*Work item*.
Begin at the line that holds "Task: Dismiss the" and retype every line through the end of the material, both included. Leave out the pictures.
▼
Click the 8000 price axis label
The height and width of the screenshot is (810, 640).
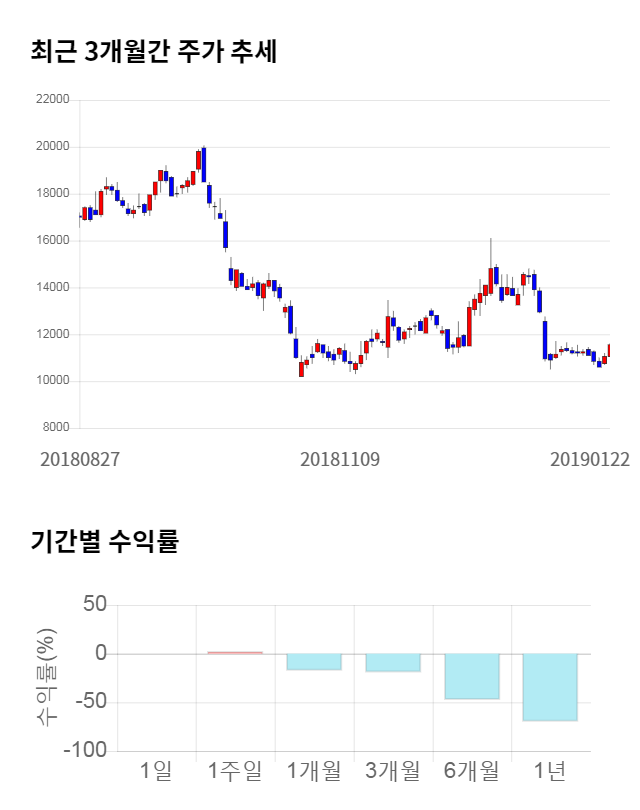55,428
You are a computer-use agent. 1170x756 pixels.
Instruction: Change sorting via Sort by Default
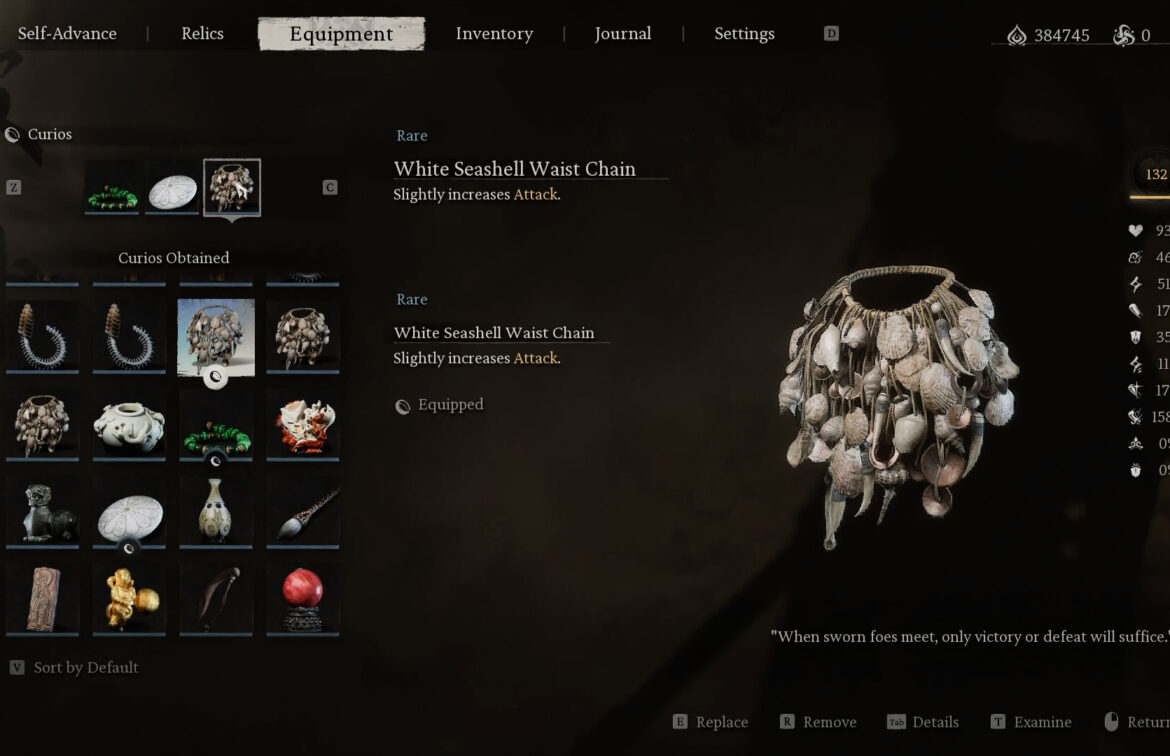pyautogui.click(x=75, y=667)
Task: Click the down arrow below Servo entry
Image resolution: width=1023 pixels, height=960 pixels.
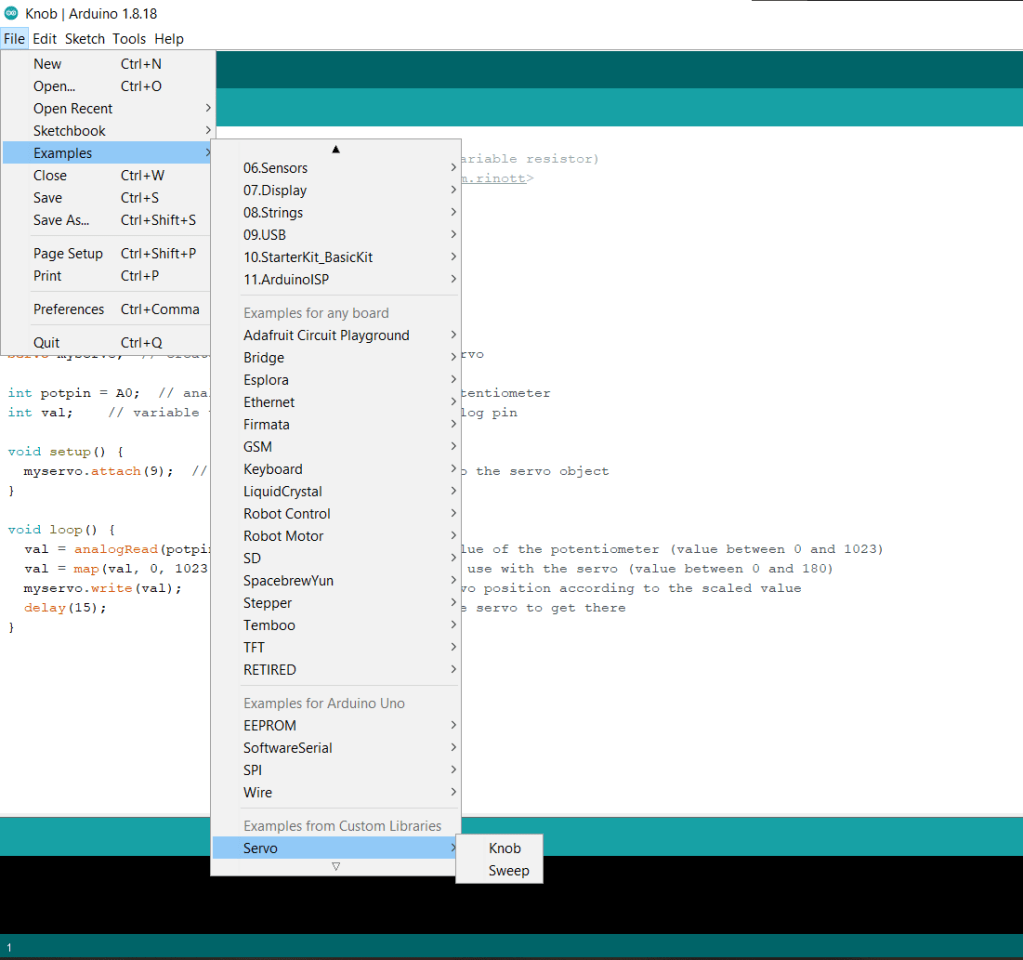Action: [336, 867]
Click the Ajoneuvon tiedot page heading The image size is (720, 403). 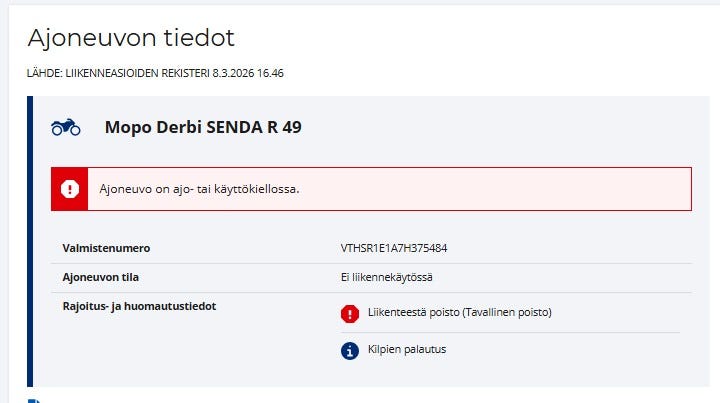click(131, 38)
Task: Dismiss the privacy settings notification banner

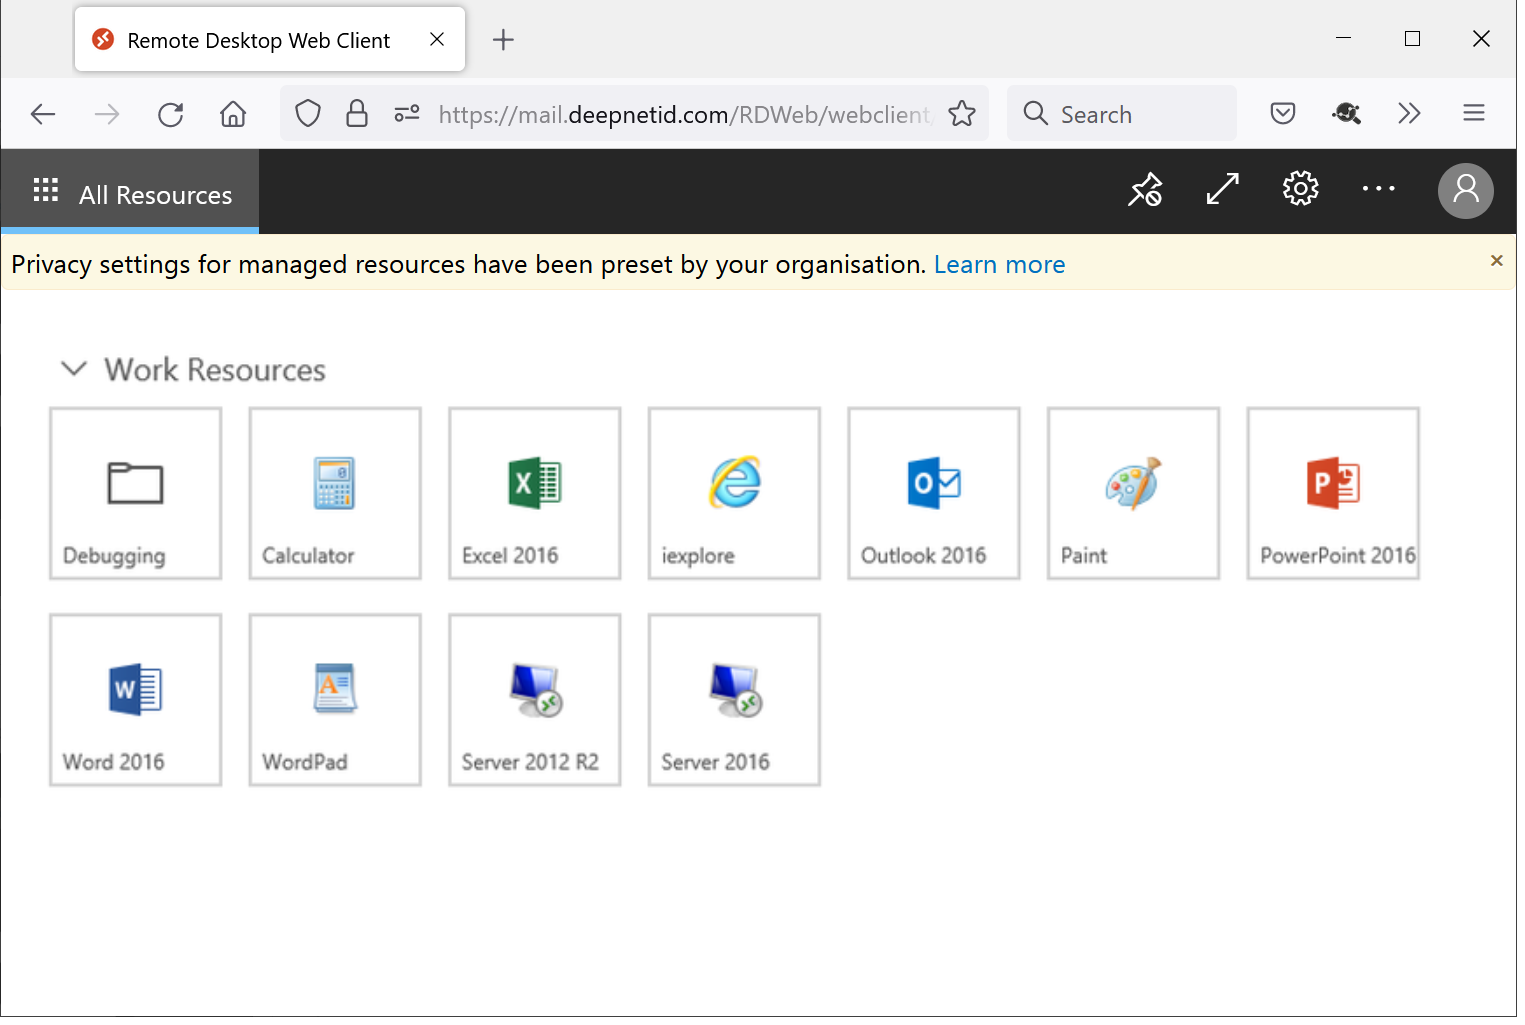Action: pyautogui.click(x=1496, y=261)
▲
*Reply*.
Task: Dismiss the privacy settings notification banner

Action: pyautogui.click(x=1496, y=261)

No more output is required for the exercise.